Thats the point: you need
at least as much energy as needed to overcome to surrounding pressure and to enhance the volume.
Thats the whole point of my mechanical box: to make it easier to calculate this needed energy.
The surrounding pressure at the bottom, the buoyance and the falling distance are directly related to each other.
> d) If you had an atmosphere that was >978 miles high, but had
> a pressure at ground level the same as our atmosphere, then it
> looks like you come out better than even.
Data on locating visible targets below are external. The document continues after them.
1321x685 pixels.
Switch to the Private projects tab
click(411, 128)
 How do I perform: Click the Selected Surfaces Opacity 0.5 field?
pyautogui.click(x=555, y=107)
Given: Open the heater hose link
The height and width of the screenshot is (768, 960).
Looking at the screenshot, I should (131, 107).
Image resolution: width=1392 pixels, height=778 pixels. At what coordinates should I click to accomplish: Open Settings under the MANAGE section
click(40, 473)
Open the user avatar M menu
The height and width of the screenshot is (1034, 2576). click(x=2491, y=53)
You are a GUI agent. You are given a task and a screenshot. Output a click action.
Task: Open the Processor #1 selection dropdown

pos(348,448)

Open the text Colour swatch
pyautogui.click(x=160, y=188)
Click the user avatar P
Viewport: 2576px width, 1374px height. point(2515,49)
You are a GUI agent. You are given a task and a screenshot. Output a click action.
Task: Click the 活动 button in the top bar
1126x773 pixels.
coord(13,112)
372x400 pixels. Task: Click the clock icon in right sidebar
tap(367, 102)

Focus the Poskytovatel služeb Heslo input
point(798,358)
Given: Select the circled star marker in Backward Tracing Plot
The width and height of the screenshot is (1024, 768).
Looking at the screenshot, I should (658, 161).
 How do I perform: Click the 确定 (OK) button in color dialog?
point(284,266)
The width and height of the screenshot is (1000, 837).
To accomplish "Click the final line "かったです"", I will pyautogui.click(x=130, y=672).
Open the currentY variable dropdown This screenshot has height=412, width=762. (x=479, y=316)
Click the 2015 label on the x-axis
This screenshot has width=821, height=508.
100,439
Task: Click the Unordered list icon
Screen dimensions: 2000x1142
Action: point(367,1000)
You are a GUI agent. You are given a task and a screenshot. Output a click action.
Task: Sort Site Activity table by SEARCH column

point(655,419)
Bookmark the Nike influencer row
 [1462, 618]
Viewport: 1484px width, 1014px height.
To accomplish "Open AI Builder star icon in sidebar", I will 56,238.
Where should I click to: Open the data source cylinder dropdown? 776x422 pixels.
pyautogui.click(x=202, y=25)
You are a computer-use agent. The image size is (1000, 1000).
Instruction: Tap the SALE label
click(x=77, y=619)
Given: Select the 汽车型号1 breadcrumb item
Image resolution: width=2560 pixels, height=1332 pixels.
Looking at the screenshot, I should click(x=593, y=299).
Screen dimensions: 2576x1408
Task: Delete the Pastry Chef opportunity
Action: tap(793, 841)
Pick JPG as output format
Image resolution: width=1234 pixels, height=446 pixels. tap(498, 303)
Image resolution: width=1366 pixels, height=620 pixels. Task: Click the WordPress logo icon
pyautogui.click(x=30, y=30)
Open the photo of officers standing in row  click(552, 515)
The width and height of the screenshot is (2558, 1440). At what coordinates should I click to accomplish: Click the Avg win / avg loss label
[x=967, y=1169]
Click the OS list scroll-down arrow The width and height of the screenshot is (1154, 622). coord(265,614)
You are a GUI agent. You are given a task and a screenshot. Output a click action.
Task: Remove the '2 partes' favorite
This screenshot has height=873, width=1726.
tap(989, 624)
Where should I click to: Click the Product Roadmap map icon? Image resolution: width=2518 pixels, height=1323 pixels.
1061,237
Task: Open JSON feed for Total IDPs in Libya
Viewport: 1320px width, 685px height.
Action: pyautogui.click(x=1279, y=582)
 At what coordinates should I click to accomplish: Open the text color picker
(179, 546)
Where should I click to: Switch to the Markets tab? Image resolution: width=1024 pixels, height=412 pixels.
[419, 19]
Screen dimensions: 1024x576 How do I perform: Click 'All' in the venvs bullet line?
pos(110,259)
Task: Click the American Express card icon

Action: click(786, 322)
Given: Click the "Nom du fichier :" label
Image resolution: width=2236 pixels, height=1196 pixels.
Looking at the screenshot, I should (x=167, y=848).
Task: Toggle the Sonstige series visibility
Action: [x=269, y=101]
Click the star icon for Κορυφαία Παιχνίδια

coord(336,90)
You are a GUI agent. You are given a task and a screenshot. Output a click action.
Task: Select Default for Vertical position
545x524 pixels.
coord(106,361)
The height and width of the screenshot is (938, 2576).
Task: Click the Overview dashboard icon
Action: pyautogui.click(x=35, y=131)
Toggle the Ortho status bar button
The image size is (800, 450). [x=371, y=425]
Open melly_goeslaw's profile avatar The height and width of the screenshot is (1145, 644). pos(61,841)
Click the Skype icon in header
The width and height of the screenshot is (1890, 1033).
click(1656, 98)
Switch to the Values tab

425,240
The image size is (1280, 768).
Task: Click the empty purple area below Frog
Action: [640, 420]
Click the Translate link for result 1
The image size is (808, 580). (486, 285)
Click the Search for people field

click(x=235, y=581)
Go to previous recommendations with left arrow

> This atmosphere would have to be made of a gas less dense than
> air, and a tiny bit denser than HH
The pressure at groundlevel is directly depending on the density of the atmosphere and the gravitional pull.
pressure = height * density_ath * g
energy_gain = energy_gain_up + energy_gain_down
energy_gain_down = height * g * volume_sinking * density_ath
energy_gain_up = height * g * volume_floating * density_ath
energy_loss = pressure * (volume_floating - volume_sinking)
total_energy = energy_gain - energy_loss
As you can see the total amount of energy can be calculated by this simple formula which is only referring to the basic parameters of your system:
= (height * g * volume_sinking * density_ath) +
(height * g * volume_floating * density_ath) -
(height * density_ath * g * [volume_floating - volume_sinking])
since "height * g * density_ath" is always the same constant factor k, we can write:
= ( k * volume_sinking ) + ( k * volume_floating ) - ( k * [volume_floating - volume_sinking])
I hope it is clear this formula will always result in 0 !
It doesn't matter how big or small this factor of k is!
You can cange the density of the atmosphere, the gravitational pull and the height of your tower in ANY COMBINATION, it will only result in some different constant factor "k".